▶ [DATA SHOWN]:
----------------------------------------

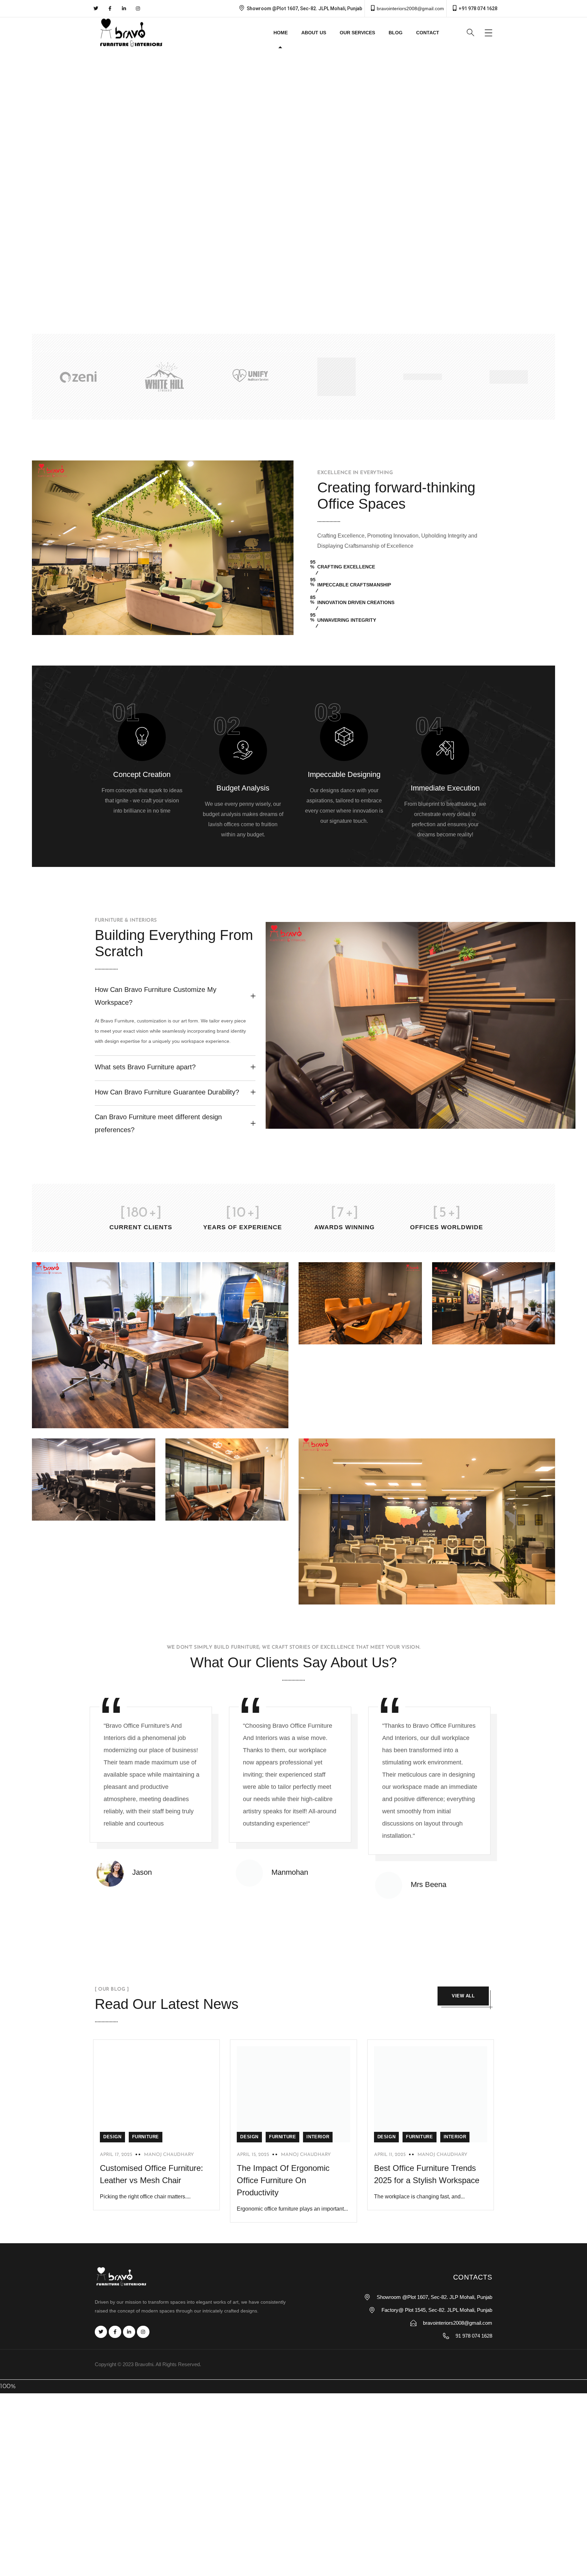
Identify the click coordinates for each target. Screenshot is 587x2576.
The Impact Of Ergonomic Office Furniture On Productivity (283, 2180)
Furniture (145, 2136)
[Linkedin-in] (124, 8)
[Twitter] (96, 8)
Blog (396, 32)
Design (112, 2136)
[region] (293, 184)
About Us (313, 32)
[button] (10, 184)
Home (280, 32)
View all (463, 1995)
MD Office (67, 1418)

----------------------------------------

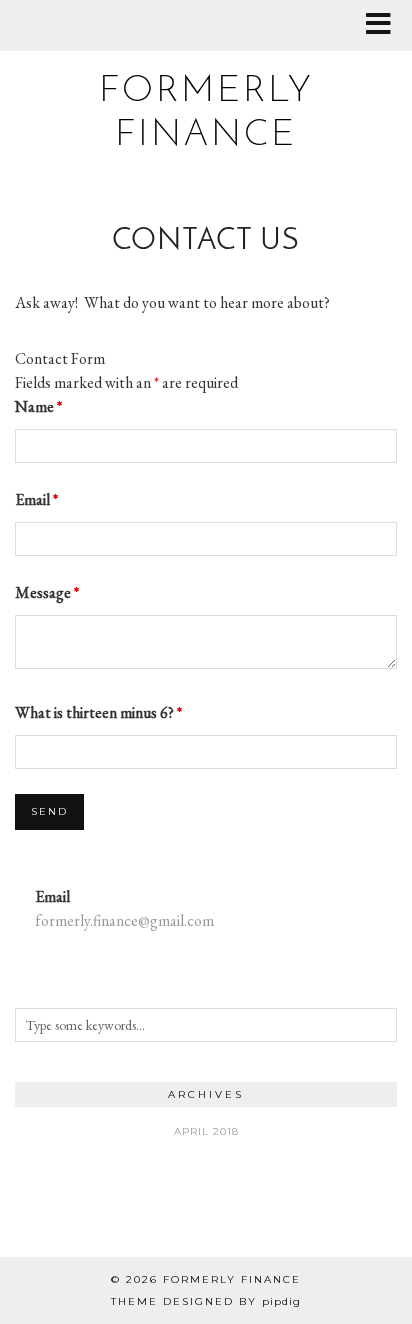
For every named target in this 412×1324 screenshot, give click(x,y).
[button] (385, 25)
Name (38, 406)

----------------------------------------

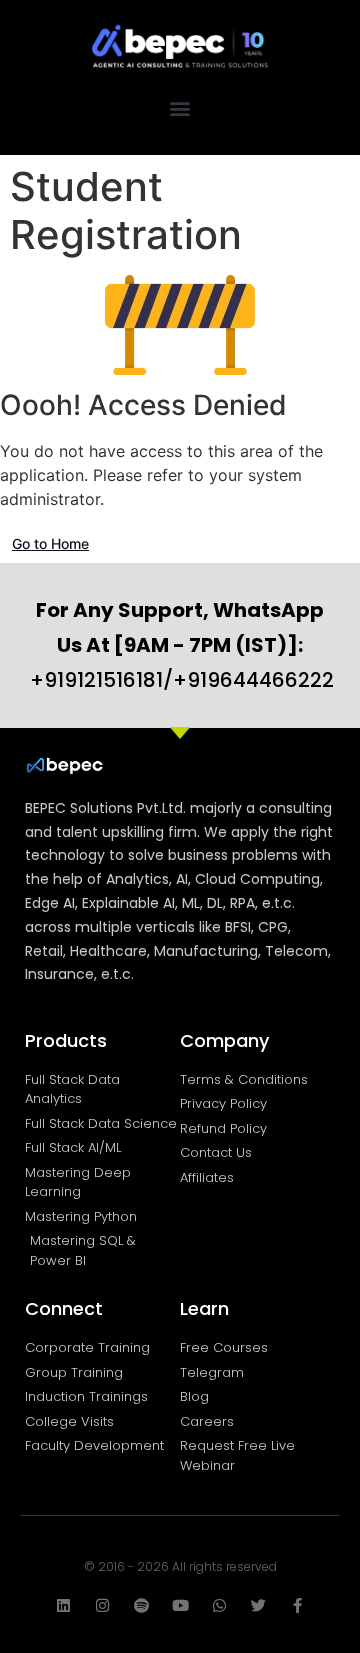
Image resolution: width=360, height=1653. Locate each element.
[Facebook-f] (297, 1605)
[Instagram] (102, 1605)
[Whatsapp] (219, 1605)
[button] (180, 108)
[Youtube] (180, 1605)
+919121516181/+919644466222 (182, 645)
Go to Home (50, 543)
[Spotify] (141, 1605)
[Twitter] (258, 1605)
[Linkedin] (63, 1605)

----------------------------------------

Print the lines above from the one with "For every named" through the one with "Name (38, 406)", both included, exactly as written and nothing more.

▶ [RESPONSE]:
For every named target in this 412×1324 screenshot, give click(x,y).
[button] (385, 25)
Name (38, 406)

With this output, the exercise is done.